Se há algo que não podemos falar sobre Luis Felipe Scolari é que ele é um sujeito sem sorte e sem convicções. Desde quando apareceu no cenário nacional no título do Criciúma da Copa do Brasil de 91, Scolari sempre foi reconhecido tanto pelos seus métodos fora do campo quanto os dentro dele. E sempre levou sorte.
Talvez o ponto alto tenha sido a conquista da Copa de 2002 mesmo indo contra um país inteiro ao não levar Romário e depois de perder o capitão Emerson num lance de azar (do jogador) num rachão.
Convicção que seu conterrâneo Dunga teve em 2010 e quebrou a cara, quando olhou para o banco, naquele 2 a 1 contra a Holanda, e não tinha um para mudar o jogo.

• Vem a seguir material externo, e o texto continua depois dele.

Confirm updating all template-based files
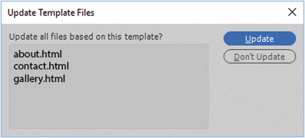The image size is (305, 138). click(x=260, y=39)
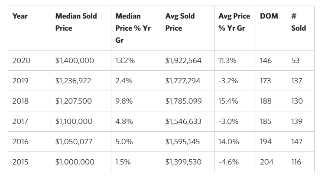The height and width of the screenshot is (180, 325).
Task: Select the $1,399,530 average price cell
Action: click(x=183, y=162)
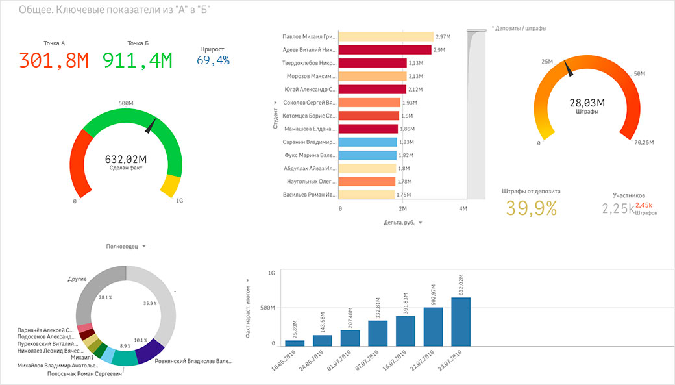Click the 07.07.2016 column showing 332,81M
Image resolution: width=675 pixels, height=385 pixels.
pos(378,332)
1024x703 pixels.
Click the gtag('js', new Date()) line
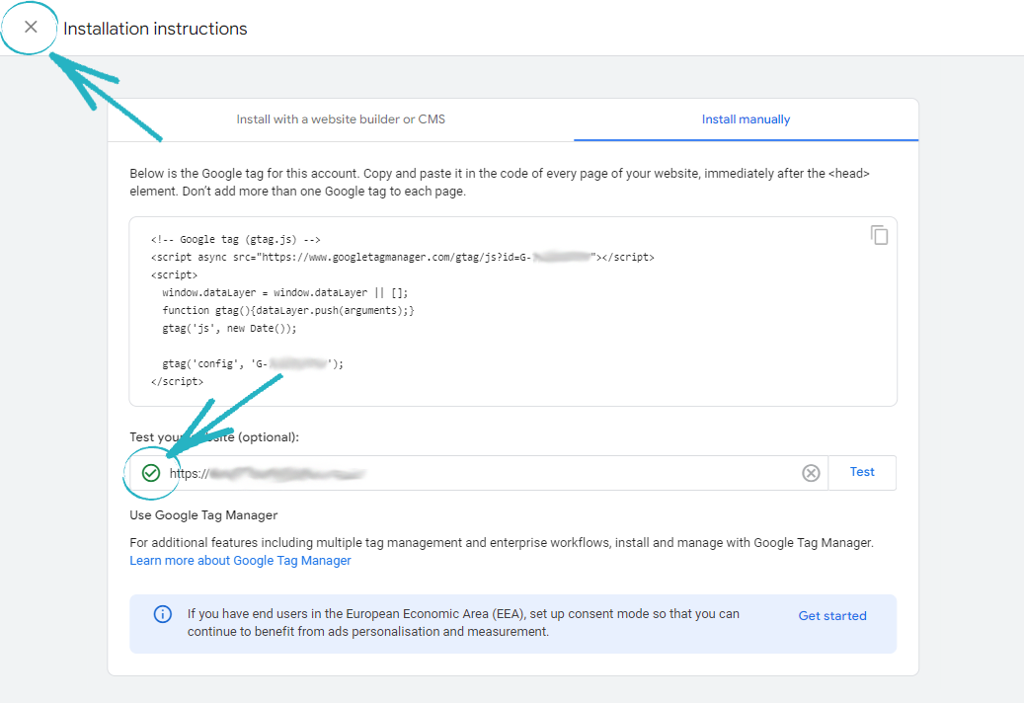click(229, 329)
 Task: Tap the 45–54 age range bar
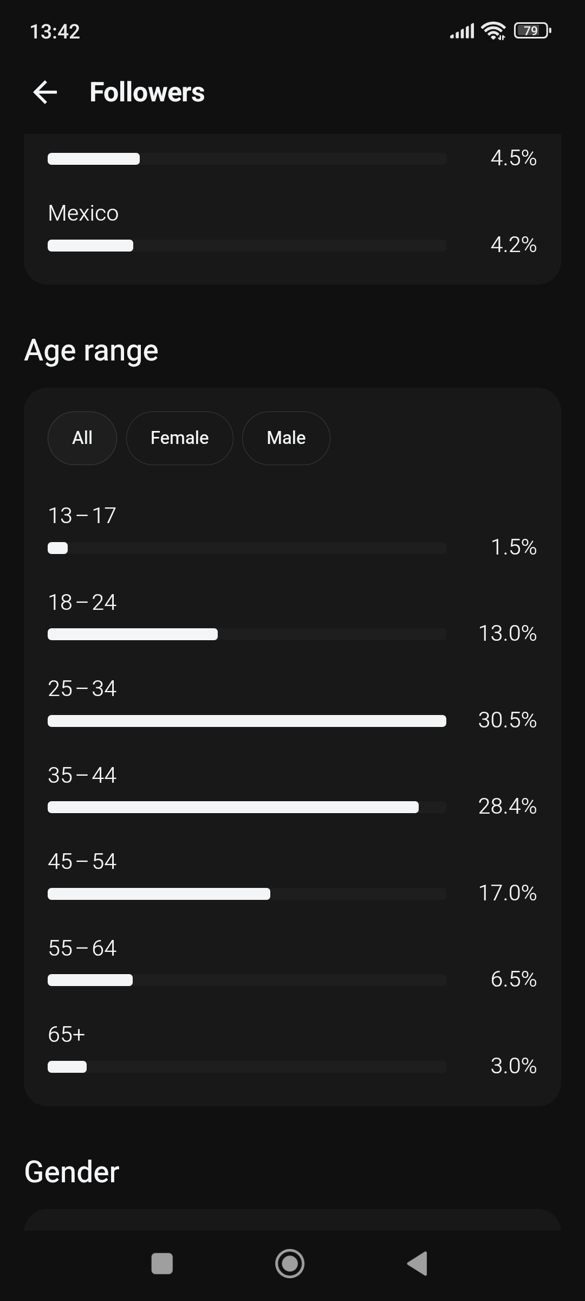247,894
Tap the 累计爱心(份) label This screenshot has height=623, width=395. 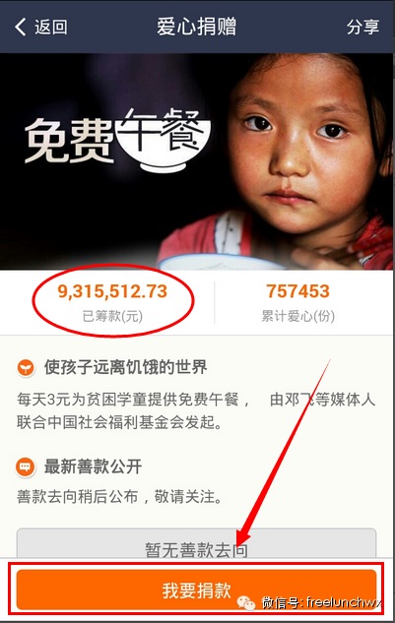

Agora, Felipão parece partir para a mesma tática. Não há o clamor popular como houve com Romário (2002); e Neymar e Ganso (2010), o que facilita a tarefa, mas qualquer um que goste minimamente de futebol e acompanha os principais campeonatos europeus sabe que a seleção brasileira, apesar de ter um time titular forte e bem montado, está longe de ter grandes opções no banco.
Logo, não dá para entender a ausência quase que confirmada de Miranda, Filipe Luis e principalmente Philipe Coutinho na lista de daqui a pouco. O que o trio vem jogando é muito mais que Dante, Maxwell, até titulares como Marcelo e Oscar.

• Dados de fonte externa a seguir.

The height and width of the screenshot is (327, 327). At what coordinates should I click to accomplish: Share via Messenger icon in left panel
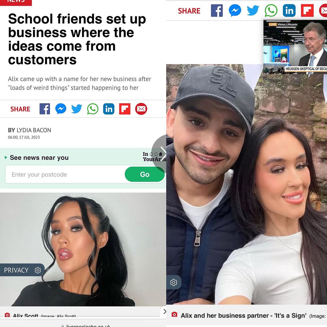pyautogui.click(x=61, y=109)
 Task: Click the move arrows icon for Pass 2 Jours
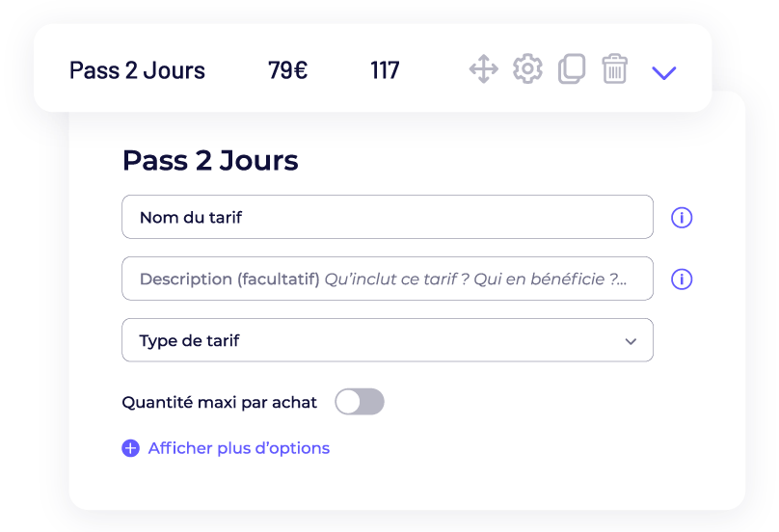[483, 69]
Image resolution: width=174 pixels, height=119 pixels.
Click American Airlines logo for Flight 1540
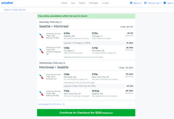tap(41, 36)
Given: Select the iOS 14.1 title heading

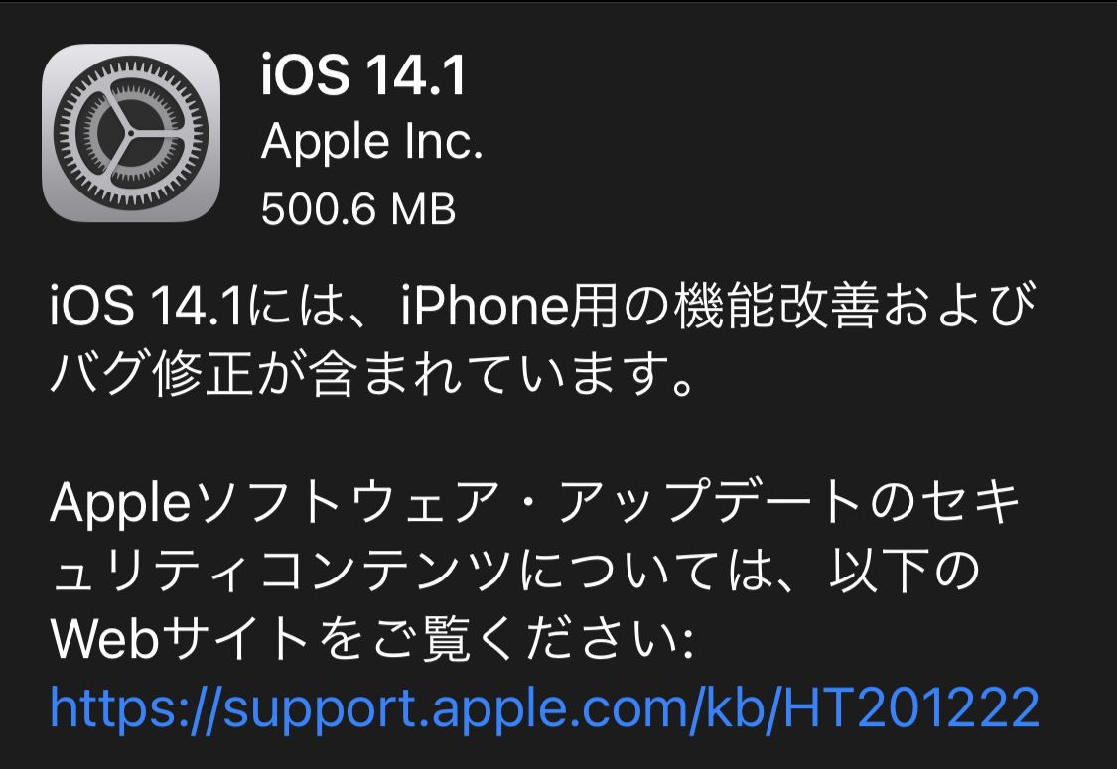Looking at the screenshot, I should click(x=363, y=74).
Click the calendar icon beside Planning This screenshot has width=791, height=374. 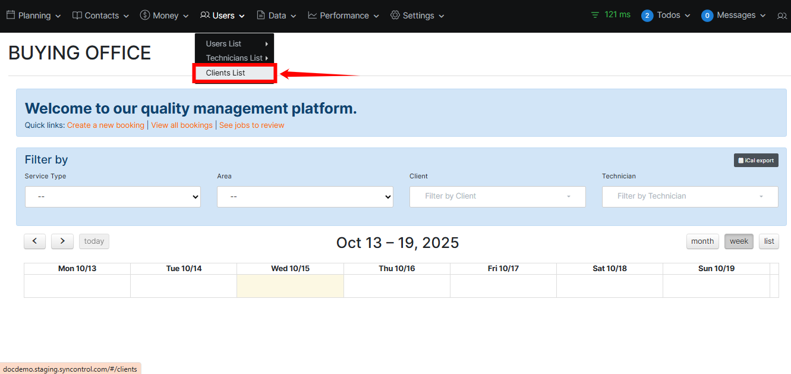[x=10, y=15]
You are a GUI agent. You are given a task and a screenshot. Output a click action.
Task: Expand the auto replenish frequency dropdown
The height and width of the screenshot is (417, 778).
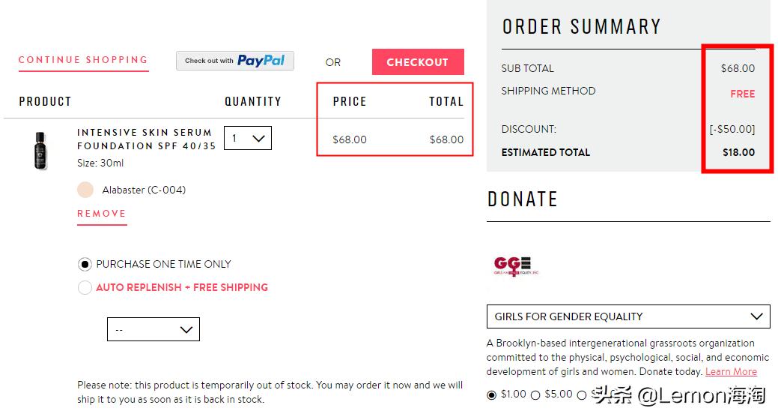tap(154, 329)
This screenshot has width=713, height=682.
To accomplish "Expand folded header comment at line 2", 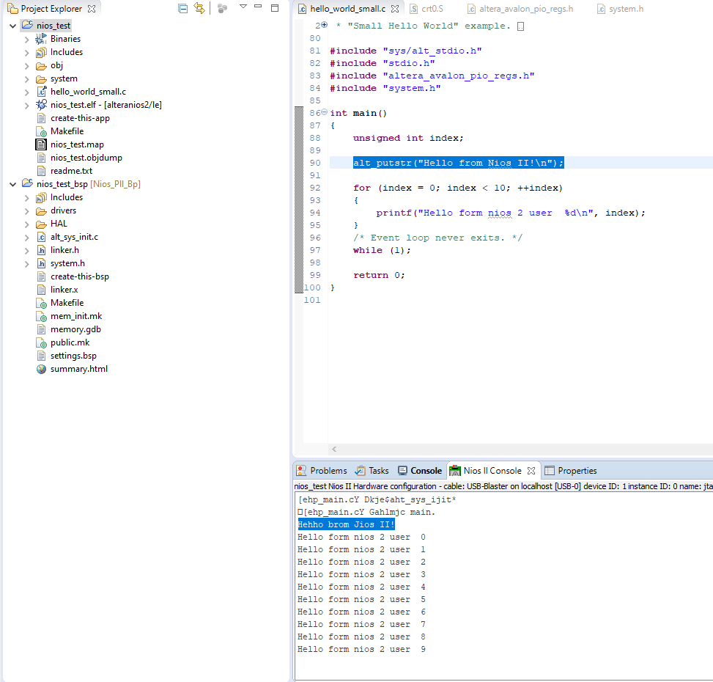I will click(x=325, y=25).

Mas até nisso Felipão tem sorte. A medida que vai chegando a convocação os três vem tendo quedas de produção e, assim diminuindo uma possível pressão. Não jogaram bem na rodada do fim de semana, com o lateral chegando até a fazer gol contra.
Espero que Scolari dê o braço a torcer e os inclua na lista. Se não o fizer em prol de Maxwell, Fernandinho e cia, só restará torcer pela convicção e pela sorte do gaúcho mais uma vez.